Однако функционирование познавательной культуры состоит, как мы уже отмечали, в выработке особых социальных смыслов, обеспечивающих процесс познания. Мы будем рассматривать выработку этих смыслов как социальное производство знания, не ограниченное сферой его внешней социальности, но происходящее на стыке познавательных и непознавательных, предметных и социальных контекстов. Ведь идея простого отражения социальных структур в сознании недостаточна для понимания процессов духовного производства уже потому, что не раскрывает его внутренней динамики. Мы используем метод grid-group analisys в расширенном виде, исходя из сходства используемых в нем параметров с двумя выделяемыми нами формами социальности: «решетка» будет интерпретироваться как форма познавательного общения, форма внутренней социальности, а «группа» - как форма внешней социальности, социальные условия познания, отражающиеся в предпосылочном знании. Но если Дуглас добавляет к своим параметрам только слабую и сильную степень их выраженности, то мы добавляем к этому еще два качественных параметра. Внешней и внутренней социальности предпосылается способность вырабатывать, с одной стороны, и усваивать, использовать социальные смыслы - с другой, т.е. обеспечивать собой продуктивную и репродуктивную деятельность.

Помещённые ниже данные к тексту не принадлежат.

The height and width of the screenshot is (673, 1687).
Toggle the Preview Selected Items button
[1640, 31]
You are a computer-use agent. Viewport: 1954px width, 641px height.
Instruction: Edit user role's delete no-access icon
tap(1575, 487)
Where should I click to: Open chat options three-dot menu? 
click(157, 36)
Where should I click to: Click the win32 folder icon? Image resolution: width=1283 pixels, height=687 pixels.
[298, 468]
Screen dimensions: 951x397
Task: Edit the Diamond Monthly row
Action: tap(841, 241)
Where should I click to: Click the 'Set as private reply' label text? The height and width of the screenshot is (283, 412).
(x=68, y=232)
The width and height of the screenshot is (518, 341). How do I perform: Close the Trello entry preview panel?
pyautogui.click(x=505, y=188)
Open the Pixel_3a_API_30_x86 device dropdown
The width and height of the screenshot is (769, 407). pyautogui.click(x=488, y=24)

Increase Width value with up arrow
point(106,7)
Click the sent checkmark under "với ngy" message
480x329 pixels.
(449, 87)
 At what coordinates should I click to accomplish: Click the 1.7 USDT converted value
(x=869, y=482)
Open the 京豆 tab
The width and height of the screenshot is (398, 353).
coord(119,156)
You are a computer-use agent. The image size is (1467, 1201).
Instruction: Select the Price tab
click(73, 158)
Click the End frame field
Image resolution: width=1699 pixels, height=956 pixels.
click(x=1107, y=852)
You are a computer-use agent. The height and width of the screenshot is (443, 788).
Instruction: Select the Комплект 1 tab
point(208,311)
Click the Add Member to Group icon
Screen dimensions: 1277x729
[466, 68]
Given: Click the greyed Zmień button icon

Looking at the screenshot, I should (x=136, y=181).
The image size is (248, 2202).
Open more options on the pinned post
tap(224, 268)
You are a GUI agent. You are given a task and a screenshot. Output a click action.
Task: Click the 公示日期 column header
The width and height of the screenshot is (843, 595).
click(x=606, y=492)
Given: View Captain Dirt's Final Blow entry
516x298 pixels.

Различие внутренней и внешней социальности обусловливает специфику смыслов, вырабатываемых в каждой из них. В сфере внутренней социальности, непосредственно связанной с живым познавательным процессом, эти смыслы непредметны, регулятивны, задаются его схемами, нормами и идеалами. Они тесно связаны с субъектом, имеют личностный характер. Внешняя социальность знания - это его наполненность предметными смыслами, говорящими о структуре познаваемой реальности в терминах социальных условий, в которых происходит познание. Порождаемые на этом уровне смыслы интерсубъективны, общезначимы, относимы к некоторому объекту. Исходя из этого, мы выделяем четыре ситуации социального производства знания (ССПЗ): А) производство социальных смыслов на уровне внутренней социальности; Б) использование их на этом же уровне; В) производство смыслов на уровне внешней социальности; Г) использование их на этом же уровне. Соответственно выделяются четыре эпистемические группы: авторы первичных текстов, или исследователи (А), авторы вторичных текстов, или комментаторы (Б), субъекты коллективных верований и масс-медиа (В), идеологи и PR-технологи (Г). Вероятно, излишне говорить об относительности различия этих четырех групп; всякий человек, работающий в сфере интеллектуального производства, всегда в той или иной мере принадлежит к каждой из них, и речь может идти только об изменяющейся степени его вовлеченности в ту или иную социальную структуру.
А Б
В Г
А - Б - уровень внутренней социальности
В - Г - уровень внешней социальности
А- В - ось производства
Б - Г - ось потребления
Тем самым язык понимается как функция социальной общности, социокод, как его примерно в то же время назовет М.К. Петров, и ключ к анализу и понимания языковых феноменов должен быть найден в процессе историко-социологического исследования.
2. От языка к социуму
Иной способ понимания связи языка и социальной реальности предлагает традиция, идущая от Э. Сепира и Уорфа, Л. Витгенштейна и М. Хайдеггера. Здесь границы языка определяют границы мира: онтология есть функция грамматики, лексики и прагматики. Не повторяя того, что хорошо известно по поводу тезисов лингвистической и онтологической относительности, мы обратимся к авторам, которые своей литературной практикой иллюстрируют это понимание языка.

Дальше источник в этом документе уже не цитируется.